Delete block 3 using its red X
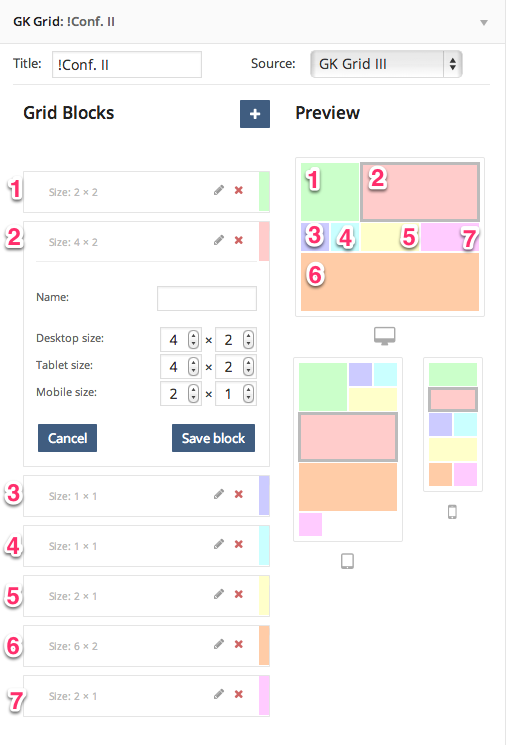Viewport: 506px width, 745px height. 239,494
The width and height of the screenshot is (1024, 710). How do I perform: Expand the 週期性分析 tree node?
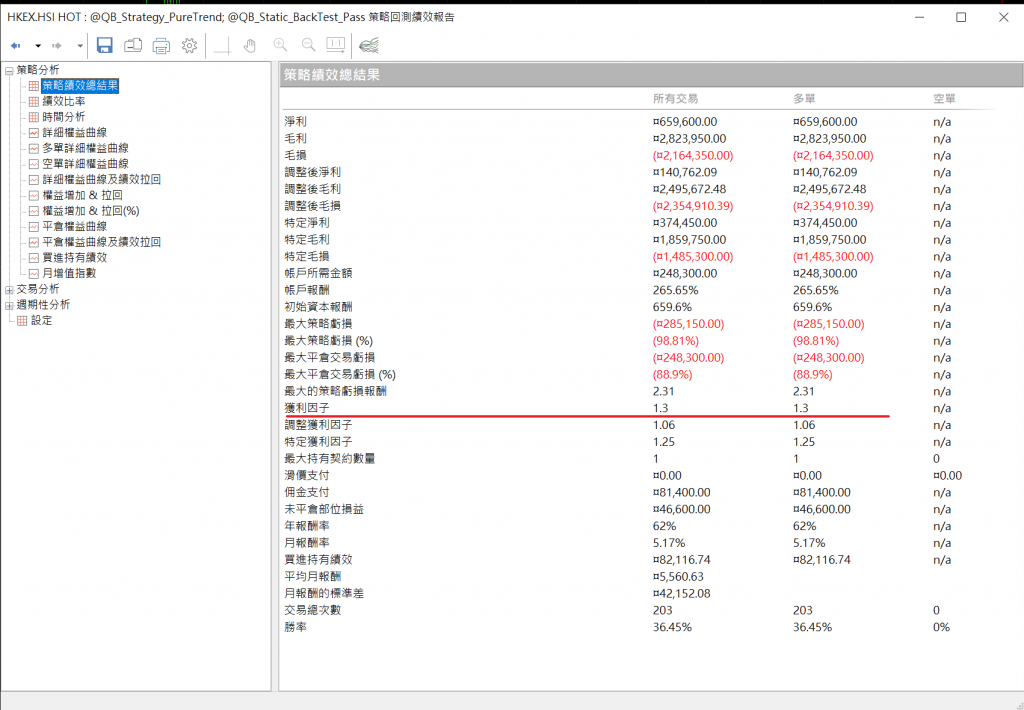(9, 305)
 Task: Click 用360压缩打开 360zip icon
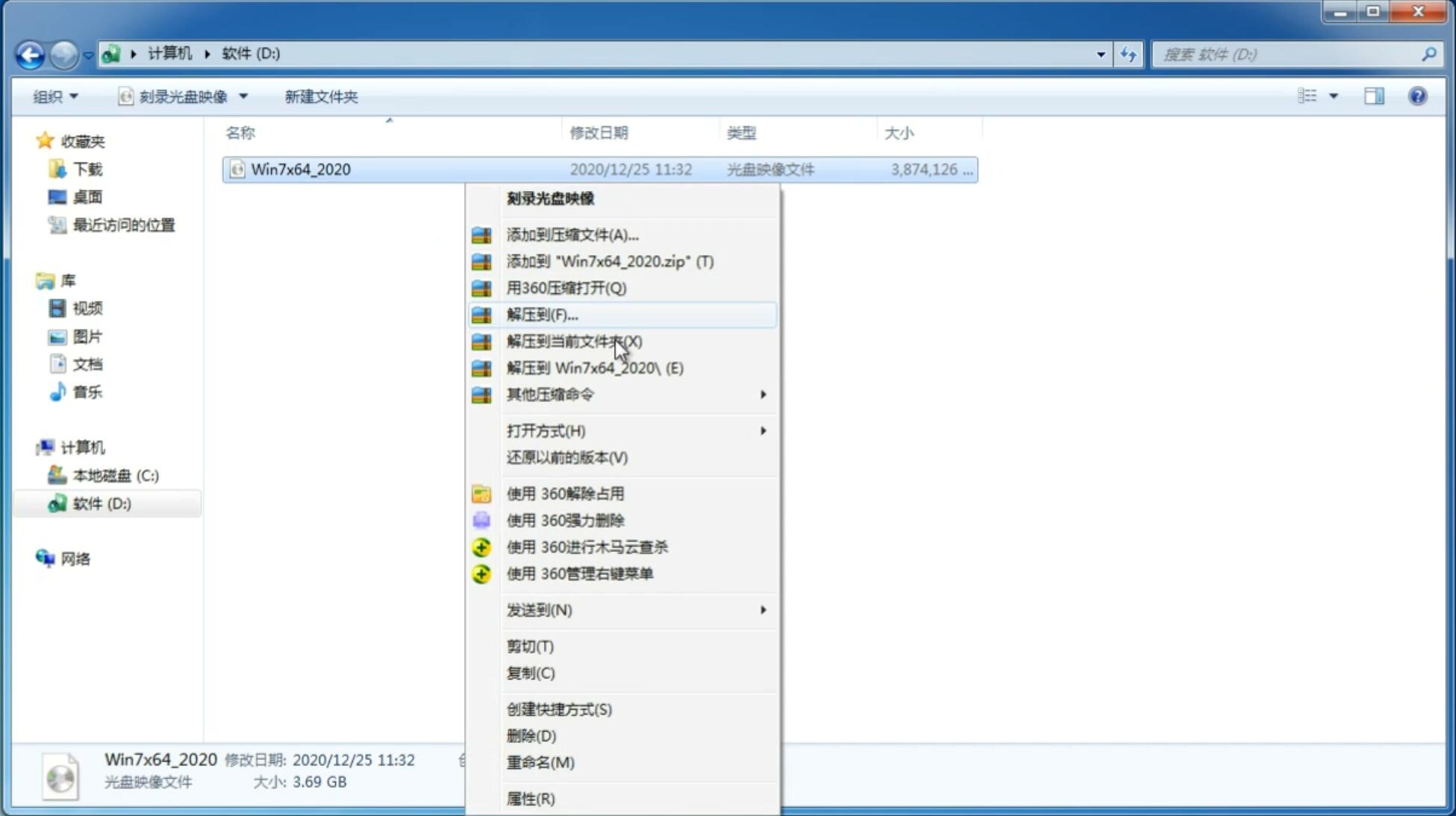pos(483,288)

ABOUT THIS EXERCISE:
What's needed is a word-for-word retyping of the listing, minus its pictures.

TASK RESPONSE:
Delete block 3 using its red X
Viewport: 506px width, 745px height. 239,494
The width and height of the screenshot is (1024, 710). How do I perform: Expand the 週期性分析 tree node?
(9, 305)
 Task: Click 用360压缩打开 360zip icon
pos(483,288)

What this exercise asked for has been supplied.